My doctor laughed at me when I first told him I had diabetes. But I knew. I’d been drinking the river dry and spending way too much time in the bathroom. I knew the signs because the owner of a college hangout I frequented back in the day had told me that’s how he knew he had diabetes.
After my fasting level came back at 311 mg/dl, Doc wasn’t laughing any more. He also wasn’t very helpful, simply handing me a piece of paper with a diet on it and the only diabetes education I would have for nine years: “Here. Follow this. Don’t eat any sugar.”
Not a problem. I knew all about diabetes, because my grandmother had diabetes. You just don’t eat any sugar. Granny would crush a saccharine tablet over her big bowl of cornflakes in the morning, she drank Tab, and her only dessert was a big hunk of angel food cake.
I followed the diet on the paper the doctor gave me for maybe two weeks. It seemed to be missing a few things. Like matzoh. What was I supposed to eat during Passover? I called the New York office of the American Diabetes Association to ask. They referred me back to the office in my state. My state is known more for inventing Wonder Bread than for having a large Jewish population. In other words, they were no help at all.
Still not a problem. Granny survived and I would, too. I just wouldn’t eat any sugar. (Except, of course, for angel food cake.) Besides, I had Type 2 diabetes. That wasn’t the real diabetes. Real diabetes was when you had to take shots.
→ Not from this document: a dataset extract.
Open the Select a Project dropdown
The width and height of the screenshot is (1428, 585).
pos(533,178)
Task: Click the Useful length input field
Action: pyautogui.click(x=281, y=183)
But I progressed to pills. Then to insulin. And I learned what an endocrinologist was and made an appointment. (After, of course, my friend who told me about endocrinologists promised they wouldn’t give me one of those dreaded pieces of paper with a diet on it. Can you guess that coming to terms with food is my biggest problem?)
It had been nine years since I was diagnosed. My last HbA1c result had been 17.4 percent.
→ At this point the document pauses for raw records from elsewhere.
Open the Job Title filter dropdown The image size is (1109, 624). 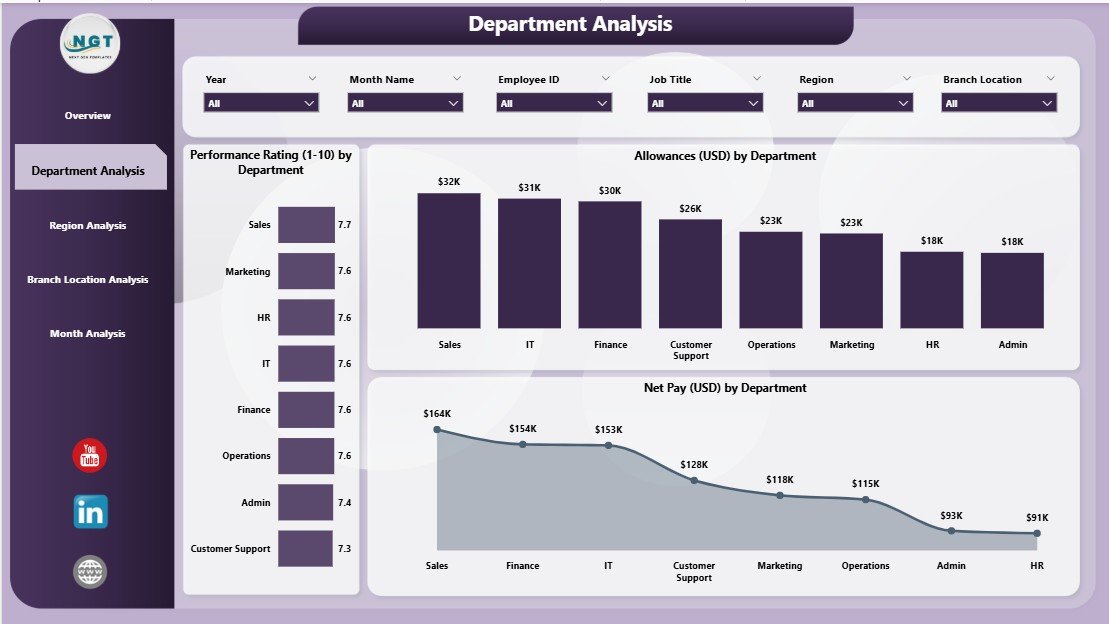coord(704,102)
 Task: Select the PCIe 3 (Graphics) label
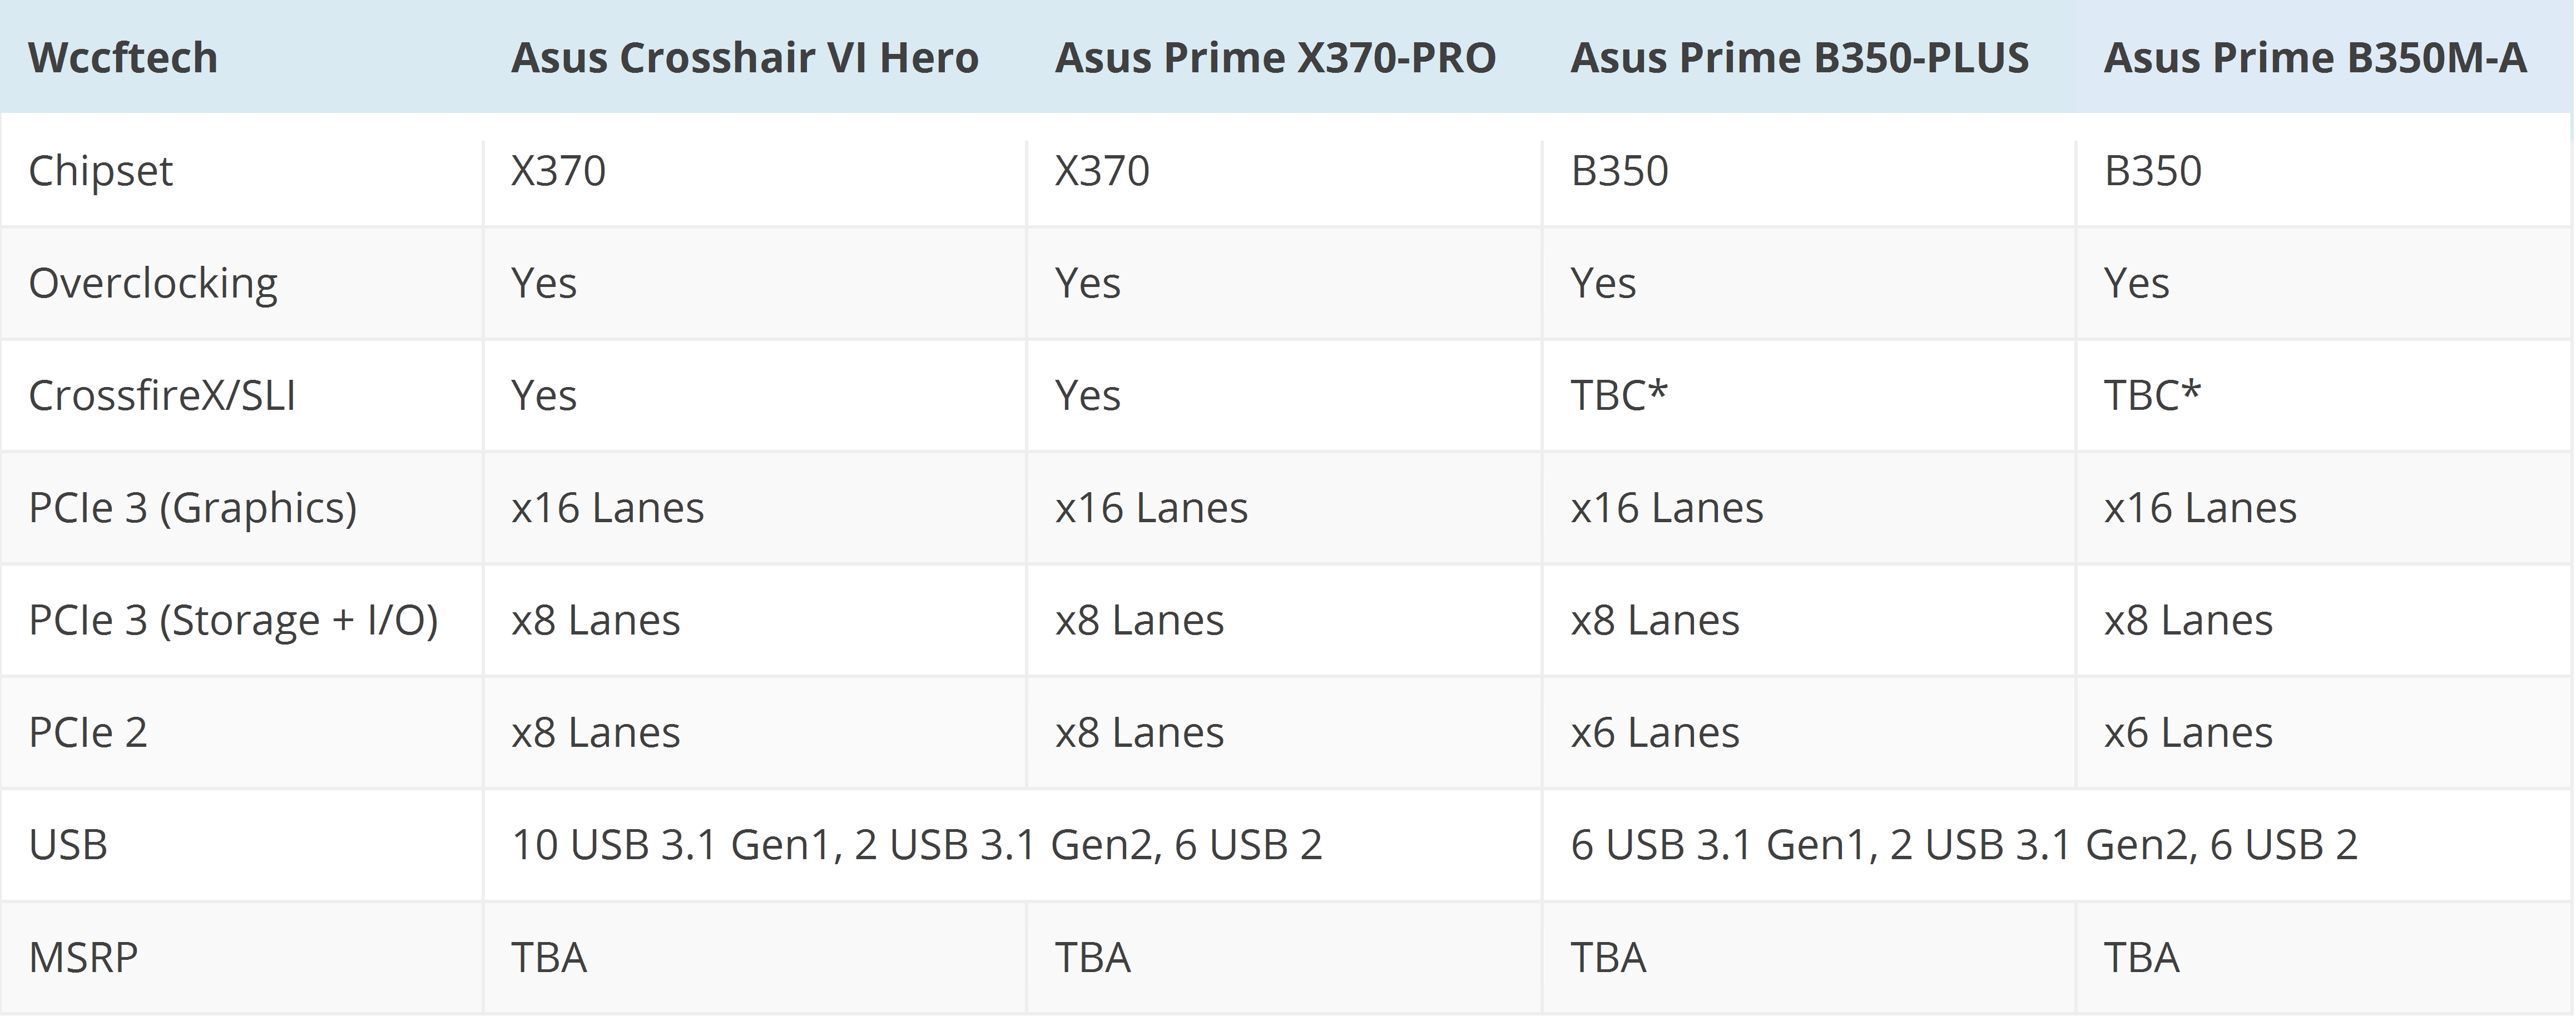click(193, 508)

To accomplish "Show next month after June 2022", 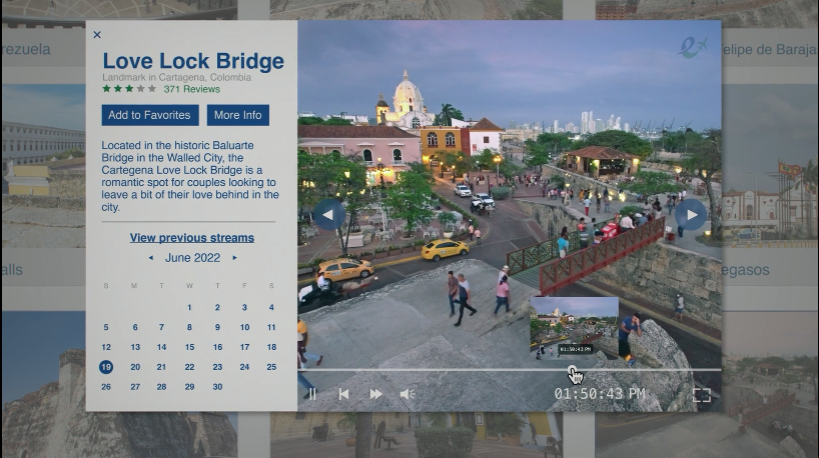I will coord(235,258).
It was on my first visit to the endocrinologist—and the dietitian and the diabetes educator—that I began to learn. Things had changed since Granny’s days. The lightbulb came on over my head when Amy, my first dietitian, said, “All carbohydrates convert to sugar.” And, as promised, she did not give me a paper with a diet written on it. She asked me when I normally ate, what I ate, what my favorite foods were. She actually worked out a meal plan with me. One where I could eat anything as long as the carbohydrate count was right. Bread or matzoh. Angel food cake or pumpkin cake. It didn’t matter. What a concept!
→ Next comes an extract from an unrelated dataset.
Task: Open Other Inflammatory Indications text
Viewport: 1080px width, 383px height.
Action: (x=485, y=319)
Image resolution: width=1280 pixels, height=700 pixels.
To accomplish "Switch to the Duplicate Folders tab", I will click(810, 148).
And then there was Sonja, the diabetes educator. She was a retired Air Force major who’d worked with Corp. Klinger wanna-bes in Vietnam. (Remember Corp. Klinger from MASH? The soldier who was always trying to get a psychiatric discharge?) This was a woman who took no guff! Just the kind I needed. She let me know in no uncertain terms that, no matter what your regimen is—diet, orals, or insulin—Type 2 is “real” diabetes. The foods you eat, the medicines and/or insulin you take, and the exercise you get are only tools to help keep the “diabeastie” under control. (I must tell you more about Sonja sometime.)
Finally, I was being seen by people who knew about diabetes. Finally, I was learning. I cried with happiness all the way home. I couldn’t wait to go back for my follow-up two weeks later.
I’m still learning. I’m still questioning. I’m still exploring. I don’t like having diabetes, but I’m glad I know a lot more about how to deal with it.